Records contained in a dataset
- - -

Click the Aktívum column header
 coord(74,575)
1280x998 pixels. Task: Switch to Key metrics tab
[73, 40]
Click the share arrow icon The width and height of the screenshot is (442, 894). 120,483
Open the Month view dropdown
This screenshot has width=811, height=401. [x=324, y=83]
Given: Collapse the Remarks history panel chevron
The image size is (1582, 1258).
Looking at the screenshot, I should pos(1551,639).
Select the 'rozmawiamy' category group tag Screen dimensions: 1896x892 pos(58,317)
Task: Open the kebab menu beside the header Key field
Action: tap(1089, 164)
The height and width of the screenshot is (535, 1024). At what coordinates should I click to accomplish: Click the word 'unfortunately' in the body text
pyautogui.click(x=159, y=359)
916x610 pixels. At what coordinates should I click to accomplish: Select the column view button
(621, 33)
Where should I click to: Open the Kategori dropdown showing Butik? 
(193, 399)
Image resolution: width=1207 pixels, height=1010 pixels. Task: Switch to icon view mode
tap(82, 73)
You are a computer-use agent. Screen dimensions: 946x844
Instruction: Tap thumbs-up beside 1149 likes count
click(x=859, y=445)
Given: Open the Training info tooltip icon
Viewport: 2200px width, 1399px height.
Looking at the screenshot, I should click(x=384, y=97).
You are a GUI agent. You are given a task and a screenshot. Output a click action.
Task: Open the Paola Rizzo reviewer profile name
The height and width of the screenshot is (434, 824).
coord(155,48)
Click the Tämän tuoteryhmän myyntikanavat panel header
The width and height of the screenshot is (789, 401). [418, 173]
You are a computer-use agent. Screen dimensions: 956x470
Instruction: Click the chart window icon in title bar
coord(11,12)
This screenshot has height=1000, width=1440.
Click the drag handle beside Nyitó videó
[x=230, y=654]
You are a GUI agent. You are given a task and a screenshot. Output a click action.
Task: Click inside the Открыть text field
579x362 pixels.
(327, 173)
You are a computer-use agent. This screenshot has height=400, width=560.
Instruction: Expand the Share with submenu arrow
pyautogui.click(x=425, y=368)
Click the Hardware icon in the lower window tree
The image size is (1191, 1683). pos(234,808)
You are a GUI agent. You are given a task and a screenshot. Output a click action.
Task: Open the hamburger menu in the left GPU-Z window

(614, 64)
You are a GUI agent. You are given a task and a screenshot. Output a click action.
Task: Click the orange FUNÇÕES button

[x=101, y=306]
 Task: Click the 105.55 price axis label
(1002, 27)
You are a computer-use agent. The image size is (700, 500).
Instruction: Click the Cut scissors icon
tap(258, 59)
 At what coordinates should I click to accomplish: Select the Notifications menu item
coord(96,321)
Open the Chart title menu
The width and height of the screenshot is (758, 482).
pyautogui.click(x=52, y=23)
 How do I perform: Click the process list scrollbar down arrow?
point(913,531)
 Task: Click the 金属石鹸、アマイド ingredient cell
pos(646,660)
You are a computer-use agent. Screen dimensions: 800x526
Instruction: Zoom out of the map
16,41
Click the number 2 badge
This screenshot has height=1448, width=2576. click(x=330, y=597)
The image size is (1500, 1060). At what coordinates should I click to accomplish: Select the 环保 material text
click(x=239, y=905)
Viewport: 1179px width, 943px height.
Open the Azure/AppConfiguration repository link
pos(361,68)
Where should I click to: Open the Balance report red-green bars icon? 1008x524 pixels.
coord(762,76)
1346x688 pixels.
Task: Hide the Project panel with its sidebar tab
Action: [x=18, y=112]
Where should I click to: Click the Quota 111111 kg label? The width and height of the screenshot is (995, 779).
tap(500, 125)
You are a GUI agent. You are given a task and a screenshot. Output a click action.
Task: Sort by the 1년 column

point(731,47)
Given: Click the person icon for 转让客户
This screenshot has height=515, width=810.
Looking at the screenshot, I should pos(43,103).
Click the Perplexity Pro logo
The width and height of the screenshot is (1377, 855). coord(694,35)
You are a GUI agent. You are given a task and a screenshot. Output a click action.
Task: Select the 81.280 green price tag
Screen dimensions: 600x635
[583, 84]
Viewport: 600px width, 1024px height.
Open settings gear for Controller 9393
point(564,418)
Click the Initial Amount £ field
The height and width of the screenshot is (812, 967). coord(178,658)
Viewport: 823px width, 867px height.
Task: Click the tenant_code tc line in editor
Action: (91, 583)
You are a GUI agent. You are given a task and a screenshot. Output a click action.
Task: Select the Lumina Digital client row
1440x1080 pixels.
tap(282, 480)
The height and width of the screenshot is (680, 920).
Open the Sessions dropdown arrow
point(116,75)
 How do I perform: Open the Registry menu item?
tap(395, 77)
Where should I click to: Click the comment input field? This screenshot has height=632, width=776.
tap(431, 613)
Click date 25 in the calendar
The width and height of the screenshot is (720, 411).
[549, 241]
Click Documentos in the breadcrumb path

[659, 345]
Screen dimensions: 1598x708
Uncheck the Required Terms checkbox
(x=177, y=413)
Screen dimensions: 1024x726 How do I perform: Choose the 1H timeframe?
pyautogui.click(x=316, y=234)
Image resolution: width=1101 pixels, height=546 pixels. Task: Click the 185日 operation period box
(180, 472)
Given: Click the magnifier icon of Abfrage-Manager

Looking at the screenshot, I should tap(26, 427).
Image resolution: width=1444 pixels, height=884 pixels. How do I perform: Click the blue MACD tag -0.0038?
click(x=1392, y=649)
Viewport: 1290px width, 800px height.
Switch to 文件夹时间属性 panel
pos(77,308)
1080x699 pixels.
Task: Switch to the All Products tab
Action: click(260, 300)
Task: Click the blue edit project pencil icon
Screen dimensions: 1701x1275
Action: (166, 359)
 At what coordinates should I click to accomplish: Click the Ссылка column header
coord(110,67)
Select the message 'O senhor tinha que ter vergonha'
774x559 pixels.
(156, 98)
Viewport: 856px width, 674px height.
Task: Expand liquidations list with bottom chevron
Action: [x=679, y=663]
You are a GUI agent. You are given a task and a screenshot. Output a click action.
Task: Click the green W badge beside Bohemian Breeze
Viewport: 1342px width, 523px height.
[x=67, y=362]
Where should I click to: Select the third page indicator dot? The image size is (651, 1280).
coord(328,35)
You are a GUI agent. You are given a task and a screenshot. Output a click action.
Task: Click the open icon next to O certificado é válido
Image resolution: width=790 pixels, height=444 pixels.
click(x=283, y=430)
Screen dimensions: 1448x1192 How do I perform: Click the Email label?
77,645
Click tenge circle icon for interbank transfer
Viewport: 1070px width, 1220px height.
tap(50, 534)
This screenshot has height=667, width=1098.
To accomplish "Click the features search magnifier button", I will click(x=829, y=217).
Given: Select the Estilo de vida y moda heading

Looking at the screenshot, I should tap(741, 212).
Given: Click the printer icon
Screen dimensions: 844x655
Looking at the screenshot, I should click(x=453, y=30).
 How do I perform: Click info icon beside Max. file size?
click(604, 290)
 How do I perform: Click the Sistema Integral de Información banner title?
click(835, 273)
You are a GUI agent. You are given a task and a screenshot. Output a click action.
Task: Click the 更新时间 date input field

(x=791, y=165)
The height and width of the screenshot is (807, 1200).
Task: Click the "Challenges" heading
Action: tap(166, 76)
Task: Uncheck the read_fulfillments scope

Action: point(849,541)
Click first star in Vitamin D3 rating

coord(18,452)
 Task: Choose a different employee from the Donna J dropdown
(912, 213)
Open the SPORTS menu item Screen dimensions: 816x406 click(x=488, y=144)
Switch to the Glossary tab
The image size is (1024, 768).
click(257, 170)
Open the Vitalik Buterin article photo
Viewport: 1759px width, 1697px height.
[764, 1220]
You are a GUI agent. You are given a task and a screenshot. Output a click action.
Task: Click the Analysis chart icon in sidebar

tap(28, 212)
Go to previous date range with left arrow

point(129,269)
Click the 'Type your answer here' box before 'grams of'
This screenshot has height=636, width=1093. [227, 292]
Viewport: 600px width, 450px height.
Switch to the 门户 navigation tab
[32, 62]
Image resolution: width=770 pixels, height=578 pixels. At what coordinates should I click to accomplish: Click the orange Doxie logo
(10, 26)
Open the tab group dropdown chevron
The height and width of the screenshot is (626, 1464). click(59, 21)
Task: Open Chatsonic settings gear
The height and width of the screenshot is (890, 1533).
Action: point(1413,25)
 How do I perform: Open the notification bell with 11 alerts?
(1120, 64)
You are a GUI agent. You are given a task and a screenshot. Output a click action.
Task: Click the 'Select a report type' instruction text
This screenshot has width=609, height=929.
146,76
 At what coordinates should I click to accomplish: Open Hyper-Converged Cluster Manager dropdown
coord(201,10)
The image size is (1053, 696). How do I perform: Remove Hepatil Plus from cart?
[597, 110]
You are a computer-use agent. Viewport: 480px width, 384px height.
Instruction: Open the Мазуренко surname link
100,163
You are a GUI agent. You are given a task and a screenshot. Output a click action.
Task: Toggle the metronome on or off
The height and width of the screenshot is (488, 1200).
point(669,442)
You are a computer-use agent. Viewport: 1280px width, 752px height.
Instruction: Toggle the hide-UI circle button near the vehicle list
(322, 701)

- - -

### Required action
Across all the records above, how many lines hold the word "computer"? Answer with only that number.

### Answer space
7